Exact transcription of the following records is needed, with every picture dropped.

Data excerpts START

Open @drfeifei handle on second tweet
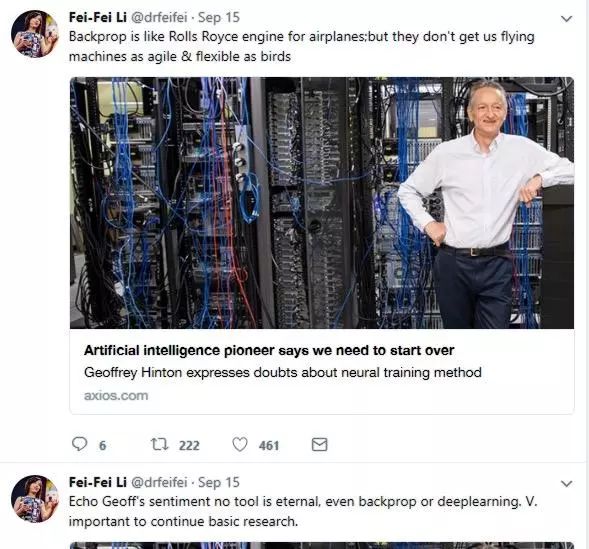The height and width of the screenshot is (549, 589). (x=159, y=483)
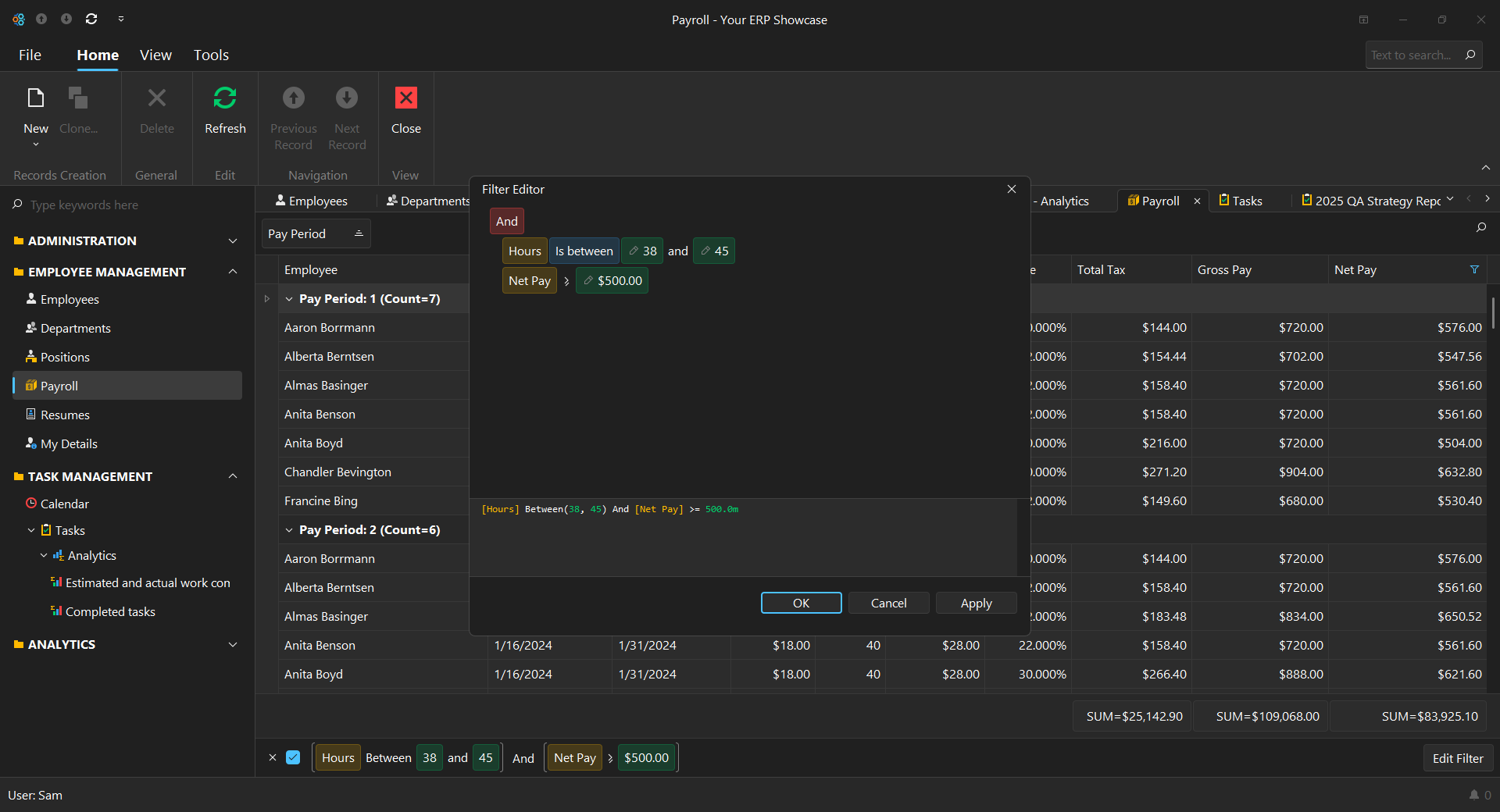This screenshot has height=812, width=1500.
Task: Collapse the Employee Management section
Action: (x=233, y=272)
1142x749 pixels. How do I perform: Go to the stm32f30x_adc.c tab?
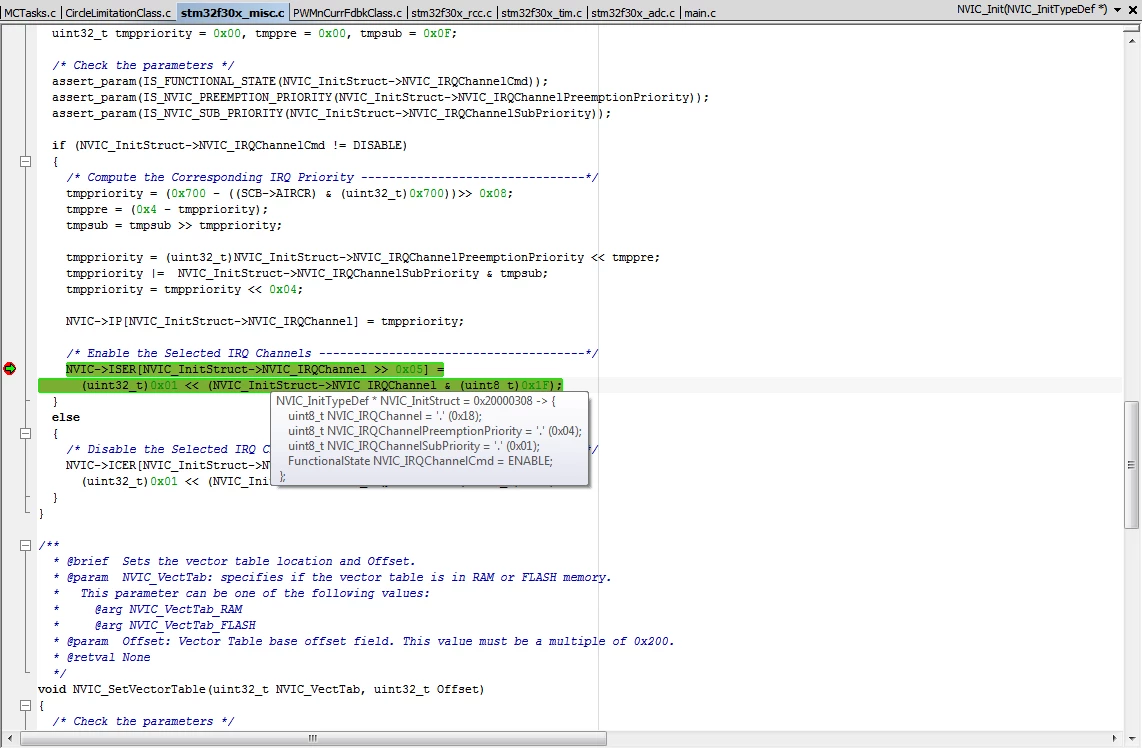coord(633,13)
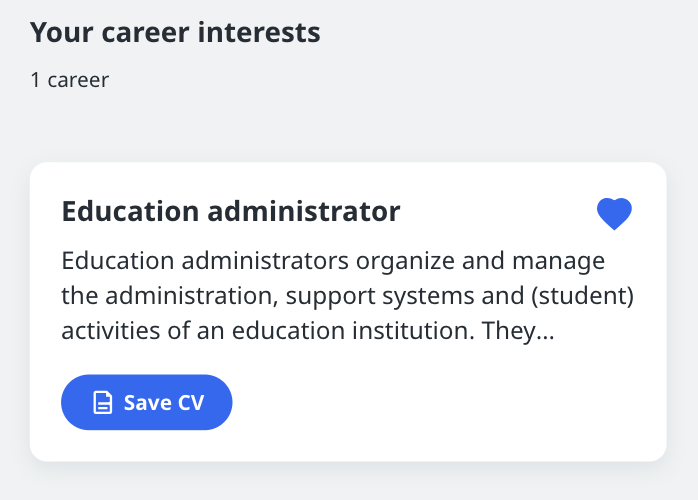Screen dimensions: 698x500
Task: Click the document icon in Save CV
Action: pos(102,402)
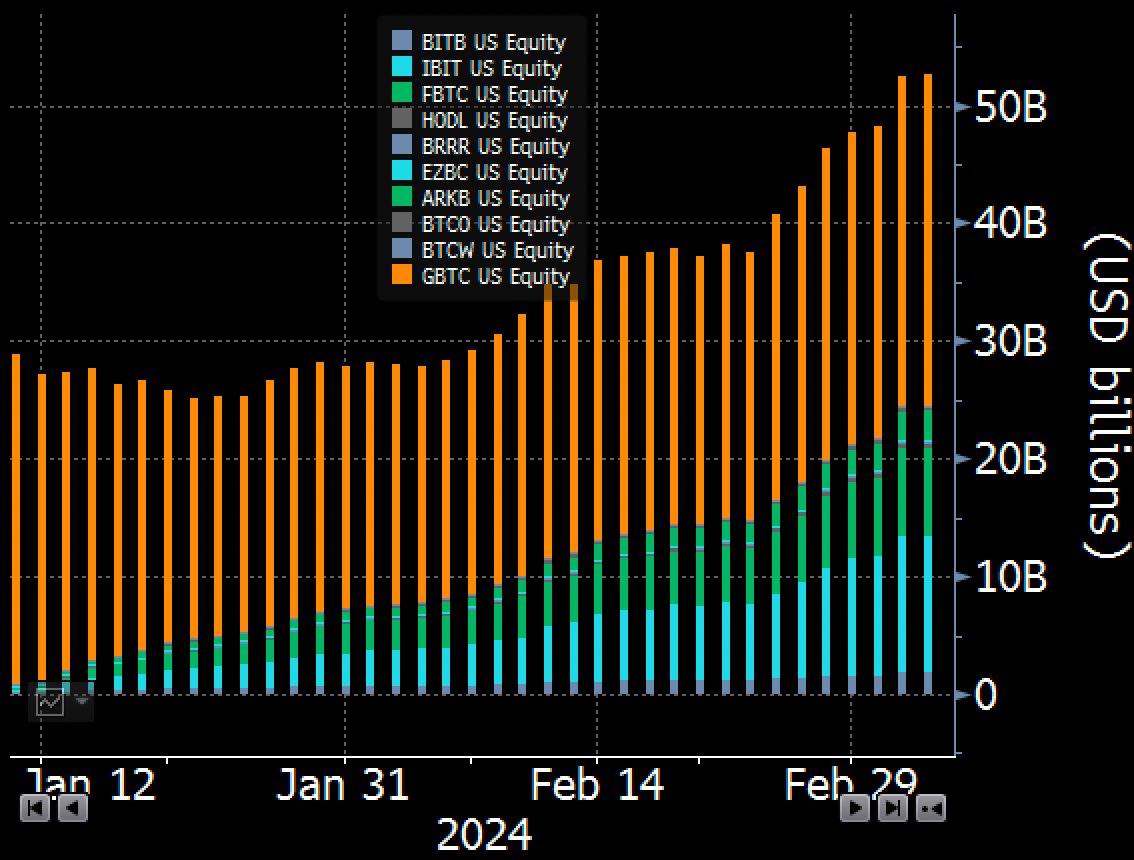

Data excerpts END

- [Your response]
Open @drfeifei handle on second tweet
The height and width of the screenshot is (549, 589). (x=159, y=483)
This screenshot has height=812, width=1500.
Task: Collapse the Employee Management section
Action: (x=233, y=272)
1142x749 pixels. How do I perform: Go to the stm32f30x_adc.c tab?
coord(633,13)
Screen dimensions: 698x500
Task: Click the document icon in Save CV
Action: pos(102,402)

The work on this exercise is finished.